Source: FOSS Cooking (community recipes)
Kaiserschmarrn is a shredded pancake built on aeration — the egg whites do the work here. Separate your yolks from whites. Whisk the yolks with flour, sugar, salt, and milk until smooth; there should be no flour streaks. In a separate bowl, beat the whites to stiff peaks — this takes about three minutes with an electric mixer, or five by hand. The peaks should hold their shape without drooping; if you tilt the bowl, they should stay put. Fold the whites into the yolk mixture in two additions, turning the spatula through the bottom and over the top each time. Overmixing deflates the air you've trapped, so stop as soon as no white streaks remain.
Heat 40g butter in a 28–30cm non-stick frying pan over medium-high heat. When the butter foams and the foam subsides — roughly 90 seconds — pour in the batter. It should sizzle on contact. Leave it untouched for 2–3 minutes until the underside is deep golden and the top surface looks nearly set but still dimpled and wet. This is the critical moment: transfer the pan to a preheated 180°C oven and bake for 8–10 minutes. The oven-baking finishes the interior — it should rise further and turn pale golden on top. You're looking for a surface that springs back when pressed lightly, with just a slight wobble in the centre.
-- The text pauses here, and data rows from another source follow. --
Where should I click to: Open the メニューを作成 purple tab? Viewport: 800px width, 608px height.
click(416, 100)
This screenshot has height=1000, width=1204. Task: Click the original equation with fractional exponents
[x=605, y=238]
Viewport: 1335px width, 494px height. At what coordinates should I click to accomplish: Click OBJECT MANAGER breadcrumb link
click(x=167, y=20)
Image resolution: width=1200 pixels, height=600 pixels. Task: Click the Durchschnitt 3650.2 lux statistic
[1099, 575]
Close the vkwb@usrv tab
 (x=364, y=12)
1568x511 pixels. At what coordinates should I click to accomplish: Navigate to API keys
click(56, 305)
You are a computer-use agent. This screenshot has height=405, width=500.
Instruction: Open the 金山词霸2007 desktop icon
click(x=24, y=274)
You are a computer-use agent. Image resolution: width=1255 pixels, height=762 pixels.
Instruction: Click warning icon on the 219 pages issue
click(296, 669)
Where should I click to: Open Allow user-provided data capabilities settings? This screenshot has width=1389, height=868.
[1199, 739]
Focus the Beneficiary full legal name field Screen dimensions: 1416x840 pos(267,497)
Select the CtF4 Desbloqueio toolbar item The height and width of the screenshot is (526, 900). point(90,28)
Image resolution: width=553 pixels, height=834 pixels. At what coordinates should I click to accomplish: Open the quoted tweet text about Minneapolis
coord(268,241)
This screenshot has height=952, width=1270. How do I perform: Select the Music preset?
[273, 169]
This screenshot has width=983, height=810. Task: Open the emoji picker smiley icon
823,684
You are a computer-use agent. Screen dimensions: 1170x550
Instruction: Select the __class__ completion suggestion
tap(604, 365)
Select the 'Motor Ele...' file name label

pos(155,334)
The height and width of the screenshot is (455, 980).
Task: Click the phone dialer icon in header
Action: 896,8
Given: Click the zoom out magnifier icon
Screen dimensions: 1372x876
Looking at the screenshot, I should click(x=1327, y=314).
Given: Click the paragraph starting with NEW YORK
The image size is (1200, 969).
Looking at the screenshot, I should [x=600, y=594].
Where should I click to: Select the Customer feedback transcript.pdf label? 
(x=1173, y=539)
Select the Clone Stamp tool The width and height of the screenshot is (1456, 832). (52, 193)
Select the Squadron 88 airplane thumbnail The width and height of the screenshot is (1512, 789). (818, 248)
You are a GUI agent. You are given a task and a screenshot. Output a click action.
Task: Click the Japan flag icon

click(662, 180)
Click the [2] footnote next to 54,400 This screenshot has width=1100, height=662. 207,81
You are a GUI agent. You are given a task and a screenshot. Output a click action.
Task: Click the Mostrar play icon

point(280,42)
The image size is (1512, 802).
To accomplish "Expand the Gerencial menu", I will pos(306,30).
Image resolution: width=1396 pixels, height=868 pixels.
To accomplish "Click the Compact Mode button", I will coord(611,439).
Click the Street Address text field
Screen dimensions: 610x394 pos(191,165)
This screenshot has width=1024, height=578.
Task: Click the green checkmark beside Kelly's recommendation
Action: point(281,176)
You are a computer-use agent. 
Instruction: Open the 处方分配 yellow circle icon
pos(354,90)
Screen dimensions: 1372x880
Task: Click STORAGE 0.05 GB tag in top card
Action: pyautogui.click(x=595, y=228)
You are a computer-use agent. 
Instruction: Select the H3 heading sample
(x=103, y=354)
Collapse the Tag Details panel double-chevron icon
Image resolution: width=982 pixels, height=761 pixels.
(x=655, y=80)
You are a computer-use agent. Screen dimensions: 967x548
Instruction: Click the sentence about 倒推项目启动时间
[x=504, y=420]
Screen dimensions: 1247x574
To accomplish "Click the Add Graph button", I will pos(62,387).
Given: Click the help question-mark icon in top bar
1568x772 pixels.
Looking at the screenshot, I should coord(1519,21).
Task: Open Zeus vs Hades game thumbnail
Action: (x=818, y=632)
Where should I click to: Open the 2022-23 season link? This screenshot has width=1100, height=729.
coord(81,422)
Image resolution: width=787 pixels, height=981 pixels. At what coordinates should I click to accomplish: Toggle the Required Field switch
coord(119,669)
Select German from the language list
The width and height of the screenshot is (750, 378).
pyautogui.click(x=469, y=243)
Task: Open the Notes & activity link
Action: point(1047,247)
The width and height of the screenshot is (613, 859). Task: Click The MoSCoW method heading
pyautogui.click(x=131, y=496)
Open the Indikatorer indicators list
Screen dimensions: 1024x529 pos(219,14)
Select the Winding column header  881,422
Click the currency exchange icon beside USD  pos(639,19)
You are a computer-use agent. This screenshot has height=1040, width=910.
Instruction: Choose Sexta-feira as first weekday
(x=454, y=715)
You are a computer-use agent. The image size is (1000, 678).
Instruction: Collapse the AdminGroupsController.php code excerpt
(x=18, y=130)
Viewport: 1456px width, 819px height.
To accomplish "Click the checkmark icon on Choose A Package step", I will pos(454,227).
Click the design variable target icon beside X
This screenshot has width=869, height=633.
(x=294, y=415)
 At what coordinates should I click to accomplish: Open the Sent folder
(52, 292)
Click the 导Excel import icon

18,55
Remove the pan and let it rest for one minute. Using two forks or a spatula, tear the pancake into rough 3–4cm pieces — kaiserschmarrn means "torn" pancake in Austrian dialect. Do this while it's still warm; it tears cleanly then, not when cooled. Toast the raisins in a dry pan for 30 seconds to warm them through and plump them slightly, then scatter them over. Dust generously with icing sugar. Serve warm with a spoonful of sweet-dishes fruit compote (plum or apricot) alongside, or a dollop of sour cream. The contrast between the light, aerated crumb and the sharp dairy cuts through the sugar and balances the dish.